## Provided data
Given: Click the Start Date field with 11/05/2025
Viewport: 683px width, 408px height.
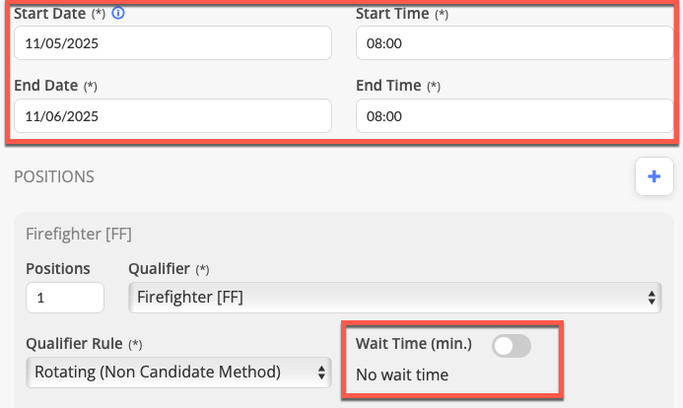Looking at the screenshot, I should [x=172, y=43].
* * *
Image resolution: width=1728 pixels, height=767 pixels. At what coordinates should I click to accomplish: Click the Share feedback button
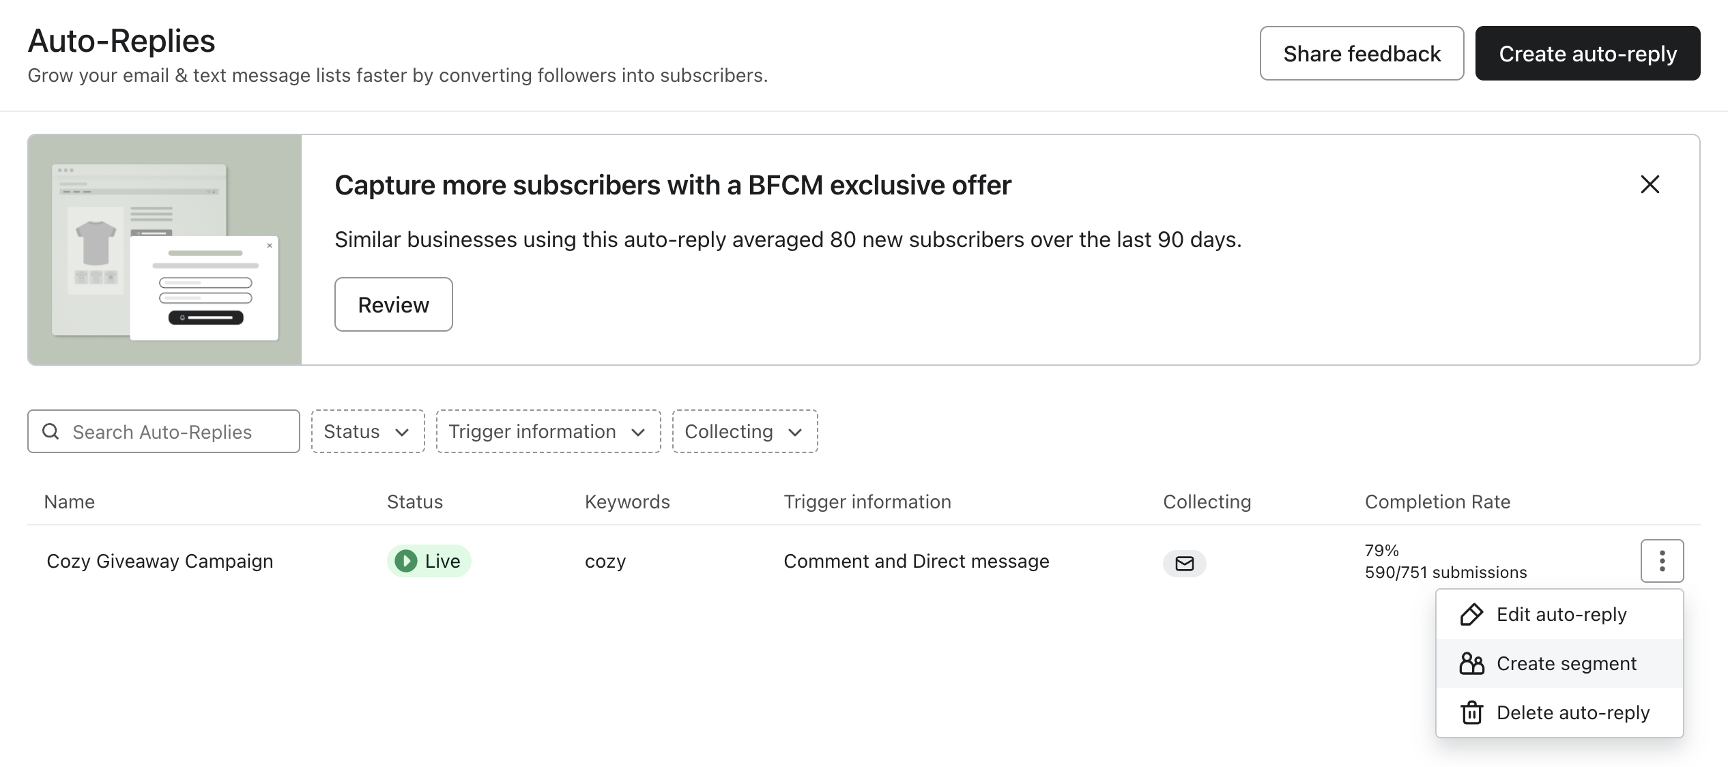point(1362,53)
---
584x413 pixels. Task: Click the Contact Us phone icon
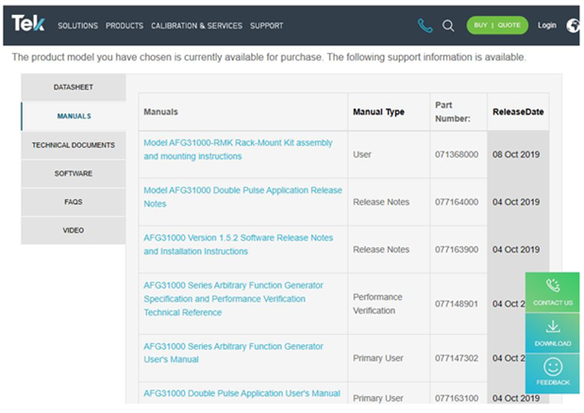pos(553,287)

## Work to be completed
Please transcribe the listing above, the stretch from the line containing "584x413 pixels. Task: Click" through the line containing "pos(553,287)", with both of those lines included. Omit the pictures from your answer.

## Answer for this exercise
584x413 pixels. Task: Click the Contact Us phone icon
pos(553,287)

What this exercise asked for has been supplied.